The current binding of the law is resulting in teachers having their authority restricted, being threatened by students with law suits, the medical profession, as well, being too wary of malpractice suits such that they daren't risk an unconventional opinion, and many other situations where threat of law suits or over regulation are reducing our freedoms.

It's not just the shear number of laws that have been made to regulate and supposedly serve us, it's the language they're written in.

Why is it that the laws which should define and protect our society are essentially unintelligible to all but a trained few? A trained few who take huge sums of money of us to lead us through such a minefield!

It all makes me think of what's written on the side of the Bad Transformer in his Police car guise: "To Punish and Enslave."

That's what the law currently does for us.

Well I'd thought this for some time and today I saw a great TED talk: Philip K. Howard: Four ways to fix a broken legal system.

Do yourself a favour, don't just watch this talk, watch TED!

Friday, February 26, 2010

Rural Exodus Metropolis Influx

Now it's long been a noted item that humans have been moving into the cities, more and more every year. 130 a minute apparently. 70 million a year.

Now I've always thought this was a pretty sad thing, much as I have enjoyed living in the city a lot myself for various "good" reasons listed in the video, I've felt that it's done at huge expense to the land those people live on.

Good healthy productive land gets concreted over so people can live together en mass, needing huge amounts of supplies to be shipped into them and creating huge amounts of waste to be removed, usually to a place that becomes something like a cancer on the face of the Earth.

Then I saw Stewart Brand's little piece on Squatter Cities.
This TED video pointed out some interesting things for me, my favourite being that population growth slows (birthrate drops) for those in these Squatter Cities.
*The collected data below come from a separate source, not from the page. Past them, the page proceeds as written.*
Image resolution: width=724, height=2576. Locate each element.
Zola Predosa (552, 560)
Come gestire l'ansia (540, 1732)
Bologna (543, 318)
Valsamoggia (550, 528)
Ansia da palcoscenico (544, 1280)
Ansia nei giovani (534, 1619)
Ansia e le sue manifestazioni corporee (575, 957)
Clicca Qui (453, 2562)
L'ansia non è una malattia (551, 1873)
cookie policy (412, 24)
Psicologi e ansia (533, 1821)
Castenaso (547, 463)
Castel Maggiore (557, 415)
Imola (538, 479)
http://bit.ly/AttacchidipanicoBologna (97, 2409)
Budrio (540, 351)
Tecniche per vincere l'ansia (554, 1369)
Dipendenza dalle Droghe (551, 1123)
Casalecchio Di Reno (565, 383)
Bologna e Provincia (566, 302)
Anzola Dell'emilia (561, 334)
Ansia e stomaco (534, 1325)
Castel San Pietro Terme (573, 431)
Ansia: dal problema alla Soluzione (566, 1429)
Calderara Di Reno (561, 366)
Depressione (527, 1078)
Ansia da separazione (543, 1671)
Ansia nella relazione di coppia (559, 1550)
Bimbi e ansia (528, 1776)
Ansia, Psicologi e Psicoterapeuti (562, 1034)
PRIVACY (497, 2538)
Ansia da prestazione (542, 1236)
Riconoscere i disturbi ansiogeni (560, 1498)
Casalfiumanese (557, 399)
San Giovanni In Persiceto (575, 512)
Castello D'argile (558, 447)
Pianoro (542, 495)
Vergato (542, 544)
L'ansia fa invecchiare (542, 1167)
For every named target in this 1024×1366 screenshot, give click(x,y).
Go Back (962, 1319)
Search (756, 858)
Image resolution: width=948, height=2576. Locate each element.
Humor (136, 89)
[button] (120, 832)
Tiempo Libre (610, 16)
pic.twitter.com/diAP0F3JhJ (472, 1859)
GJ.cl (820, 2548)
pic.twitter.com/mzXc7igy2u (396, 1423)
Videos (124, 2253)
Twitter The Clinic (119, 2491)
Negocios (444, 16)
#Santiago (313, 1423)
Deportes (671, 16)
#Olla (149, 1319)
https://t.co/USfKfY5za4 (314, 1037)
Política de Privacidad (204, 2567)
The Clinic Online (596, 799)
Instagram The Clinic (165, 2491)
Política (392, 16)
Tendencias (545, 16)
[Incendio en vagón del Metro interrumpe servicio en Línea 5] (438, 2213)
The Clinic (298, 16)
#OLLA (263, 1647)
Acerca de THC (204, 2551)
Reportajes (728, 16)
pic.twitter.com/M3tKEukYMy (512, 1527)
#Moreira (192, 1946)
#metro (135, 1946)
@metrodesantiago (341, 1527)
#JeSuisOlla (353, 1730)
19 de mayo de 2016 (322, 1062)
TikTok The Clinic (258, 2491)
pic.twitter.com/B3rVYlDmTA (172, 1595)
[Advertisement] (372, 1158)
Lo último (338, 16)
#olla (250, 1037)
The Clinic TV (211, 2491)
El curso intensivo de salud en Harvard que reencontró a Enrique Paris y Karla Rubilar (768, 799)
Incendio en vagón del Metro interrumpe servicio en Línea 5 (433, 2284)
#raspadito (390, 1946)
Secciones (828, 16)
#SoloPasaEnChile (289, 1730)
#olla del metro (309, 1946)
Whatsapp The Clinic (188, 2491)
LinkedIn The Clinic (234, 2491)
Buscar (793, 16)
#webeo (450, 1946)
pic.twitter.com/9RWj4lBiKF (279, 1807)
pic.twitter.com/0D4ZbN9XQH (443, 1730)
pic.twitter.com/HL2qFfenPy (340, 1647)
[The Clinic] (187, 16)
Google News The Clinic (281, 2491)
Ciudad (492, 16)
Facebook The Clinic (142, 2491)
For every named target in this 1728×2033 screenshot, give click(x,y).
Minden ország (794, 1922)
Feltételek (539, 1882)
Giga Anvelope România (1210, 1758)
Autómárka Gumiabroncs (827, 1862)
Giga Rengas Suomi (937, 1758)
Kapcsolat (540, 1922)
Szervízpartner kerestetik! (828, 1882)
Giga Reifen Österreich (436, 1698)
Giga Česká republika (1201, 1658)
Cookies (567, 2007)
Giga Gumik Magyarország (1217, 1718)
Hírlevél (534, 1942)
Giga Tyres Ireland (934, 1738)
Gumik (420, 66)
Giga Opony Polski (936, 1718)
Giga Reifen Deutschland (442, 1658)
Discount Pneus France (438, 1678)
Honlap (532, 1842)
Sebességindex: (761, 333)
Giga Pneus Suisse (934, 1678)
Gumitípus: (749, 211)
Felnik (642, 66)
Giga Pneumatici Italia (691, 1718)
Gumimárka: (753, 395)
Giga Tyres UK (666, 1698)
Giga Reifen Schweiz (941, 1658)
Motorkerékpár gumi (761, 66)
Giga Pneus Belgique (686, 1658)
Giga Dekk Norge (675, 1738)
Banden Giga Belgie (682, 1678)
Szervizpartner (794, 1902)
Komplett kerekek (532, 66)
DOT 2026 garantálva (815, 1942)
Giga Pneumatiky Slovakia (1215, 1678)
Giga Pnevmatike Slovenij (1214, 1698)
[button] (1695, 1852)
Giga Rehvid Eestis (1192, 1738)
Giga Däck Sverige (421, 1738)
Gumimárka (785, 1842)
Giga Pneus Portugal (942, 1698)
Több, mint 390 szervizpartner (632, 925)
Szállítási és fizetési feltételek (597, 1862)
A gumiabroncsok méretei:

Food for thought... I thought.
.

Monday, January 25, 2010

Australian Government shows it Big Brother colours

The Australian Government is going to hamstring our internet access.
We already have an internet system that is far from #1 in the world, what with download caps and lack of rural infrastructure - do YOU want to have your rights to information curtailed as well? Do you agree with the kind of censorship and dictatorial control as being shown in places like China? Then go to this site and LEARN what the government is DOING as opposed to what it THINKS/SAYS it's doing.

http://www.internetblackout.com.au/

Technicians built the internet, why is it Politicians are pretending to know how it works????

The government's "solution" will COST us money, will COST us internet speed, will COST us freedom to information.

Concerned about what your kids see online? Then why do you leave that parental responsibility to someone else?

[quote]
What’s the problem?

The Federal Government is pushing forward with a plan to force Internet Service Providers to censor the Internet for all Australians. This plan will waste millions of dollars and won’t make anyone safer.

1.

It won’t protect children: The filter isn’t a “cyber safety” measure to stop kids seeing inappropriate content such as R and X rated websites. It is not even designed to prevent the spread of illegal material where it is most often found (chat rooms, peer-to-peer file sharing).
2.

We will all pay for this ineffective solution: Under this policy, ISPs will be forced to charge more for consumer and business broadband. Several hundred thousand dollars has already been spent to test the filter – without considering high-speed services such as the National Broadband Network!
3.

A dangerous precedent: We stand to join a small club of countries which impose centralised Internet censorship such as China, Iran and Saudi Arabia. The secret blacklist may be limited to “Refused Classification” content for now, but what might a future Australian Government choose to block?